N2 successor. According to DigiTimes, as reported by Tom’s Hardware, NVIDIA’s roadmap shows N2 series chips planned to debut in Q3 2027, suggesting the N1 family is the first in a planned laptop processor line.
What We Don’t Know
NVIDIA has not confirmed any specific product announcement for the GTC Taipei keynote. The full specifications of the N1X remain unverified because the chip has not been officially disclosed. Real-world gaming performance will depend heavily on software compatibility: as Gizmodo reported, “the vast majority of games are not built for ARM,” meaning software emulation will be required for most existing Windows titles. Gizmodo noted that while the raw GPU core count matches an RTX 5070, real-world gaming throughput is expected to be closer to an RTX 5060 Ti due to memory bandwidth constraints inherent to shared LPDDR5X configurations. Laptops featuring the N1/N1X chips may not reach consumers until late 2026 or early 2027, Gizmodo reported.
Analysis
The N1/N1X represents NVIDIA’s most significant architectural expansion in over a decade. Since selling its Tegra mobile processor business focus to focus on discrete GPUs and AI accelerators, NVIDIA has been absent from the laptop CPU market. The N1/N1X changes that by pairing a MediaTek-designed Arm CPU with a Blackwell GPU and NVIDIA’s software stack — including DLSS 4.5, as Gizmodo noted — creating a unified SoC capable of both AI workloads and gaming in a Windows on Arm form factor.

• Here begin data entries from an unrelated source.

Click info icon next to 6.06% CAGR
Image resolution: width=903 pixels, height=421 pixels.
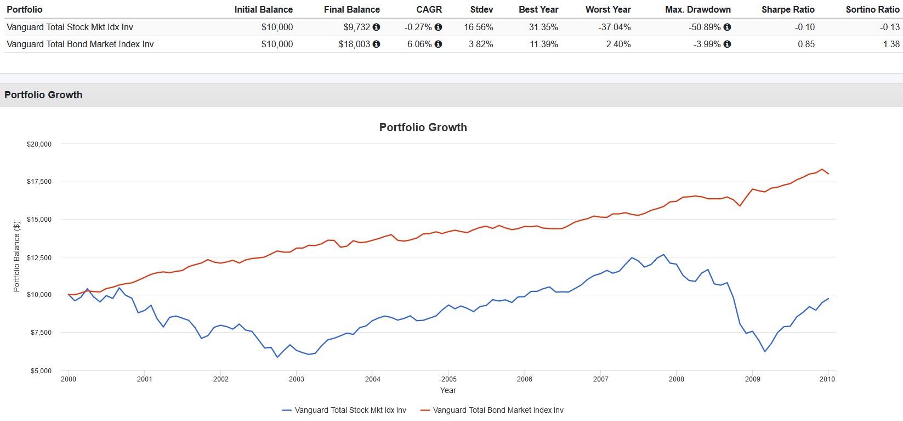438,44
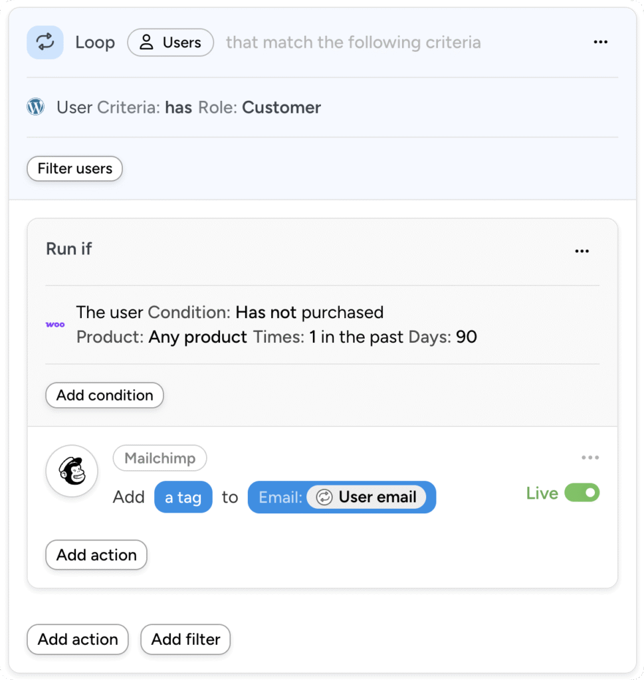Viewport: 644px width, 680px height.
Task: Click the Mailchimp label pill
Action: pyautogui.click(x=160, y=458)
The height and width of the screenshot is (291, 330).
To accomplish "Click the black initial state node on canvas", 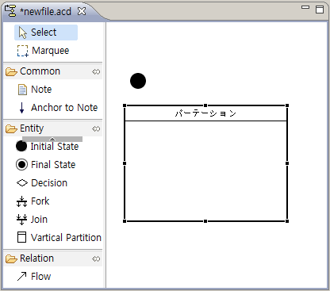I will [x=138, y=81].
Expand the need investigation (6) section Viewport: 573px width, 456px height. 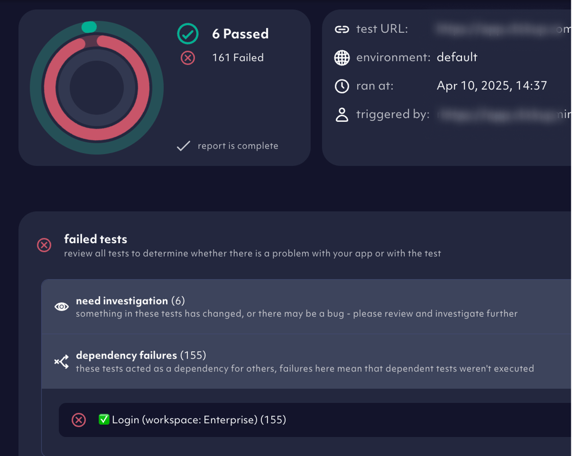(x=306, y=307)

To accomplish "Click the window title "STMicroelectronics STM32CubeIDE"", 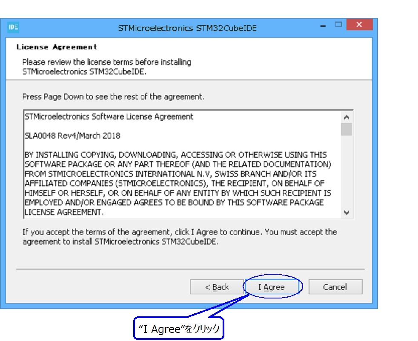I will tap(187, 28).
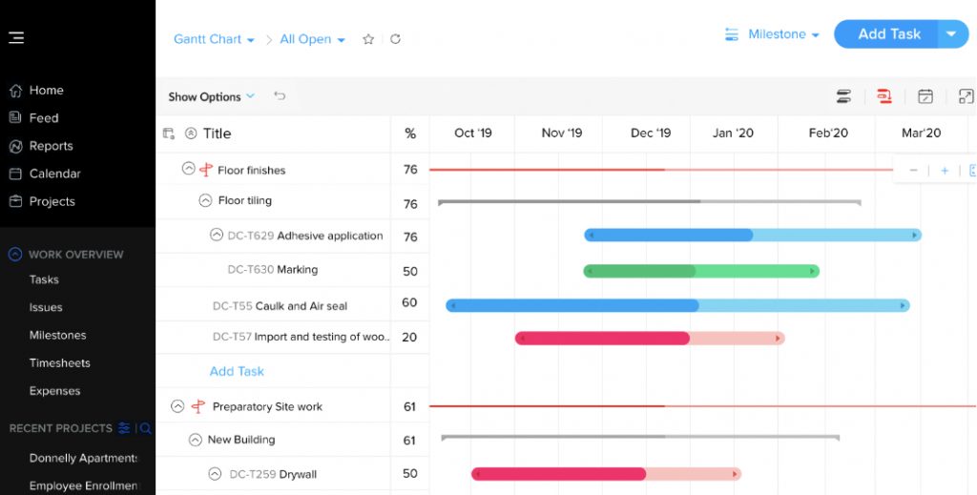This screenshot has width=977, height=495.
Task: Collapse the Work Overview section
Action: point(14,255)
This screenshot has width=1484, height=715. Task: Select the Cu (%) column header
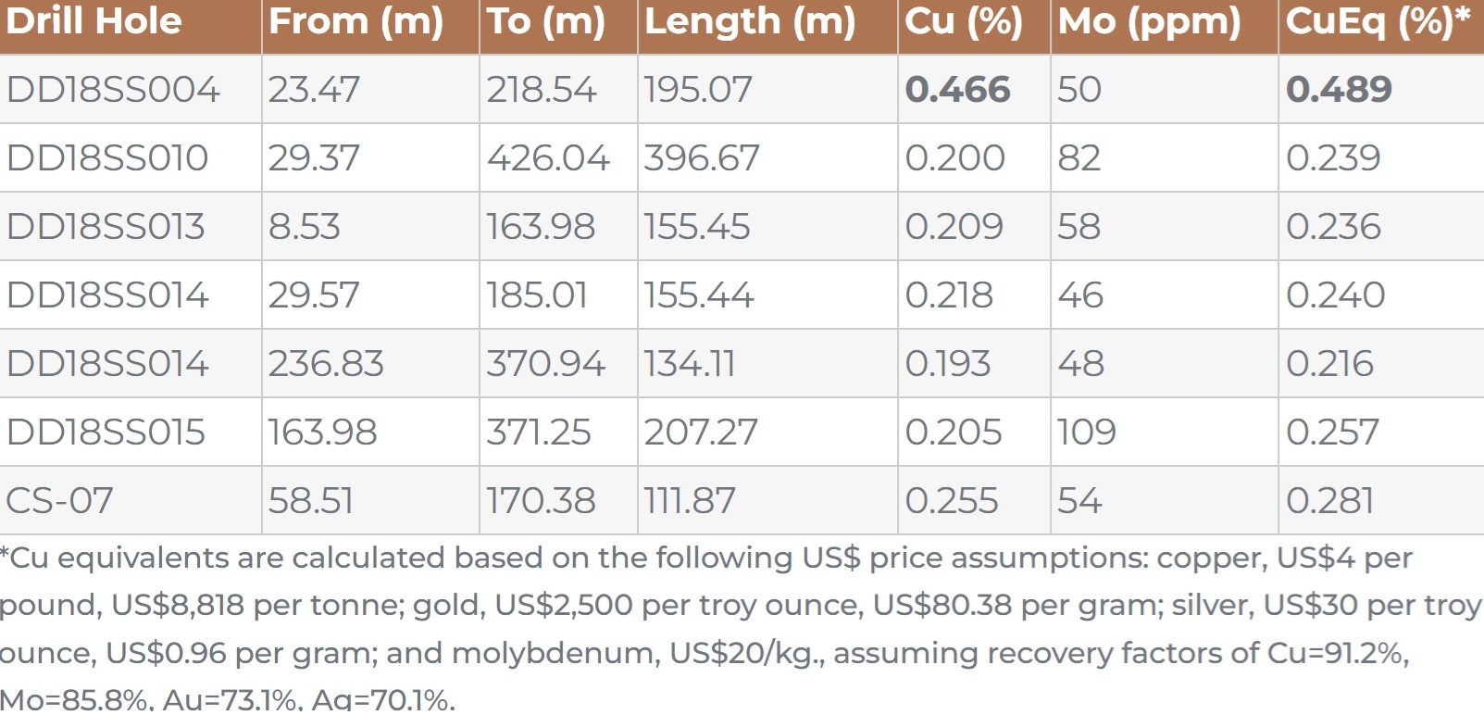(964, 21)

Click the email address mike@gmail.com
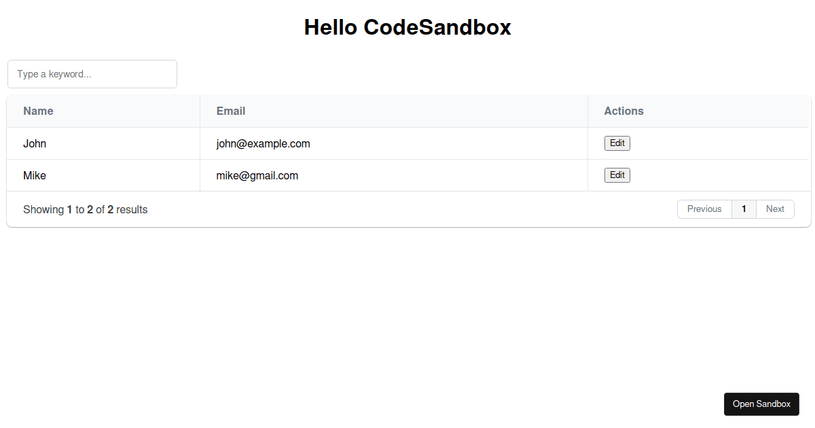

The competitive context at Computex is notable. Qualcomm dominates Windows on Arm today with its Snapdragon X2 series — its X2 Elite Extreme is the first Arm chip to reach 5 GHz on up to two cores, manufactured on a 3-nanometer process, and already has the laptop ecosystem broadly established. Intel is expected to show its Nova Lake desktop previews and handheld Panther Lake variants at Computex, per The Next Web. NVIDIA enters this space with a chip whose GPU credentials are unmatched among integrated processors, but must overcome a software emulation gap that its competitors — building on years of Windows on Arm investment — do not face to the same degree.
With Huang addressing an audience at GTC Taipei the morning before Computex opens its doors, the timing is designed to shape the week’s narrative before rivals take their own stages.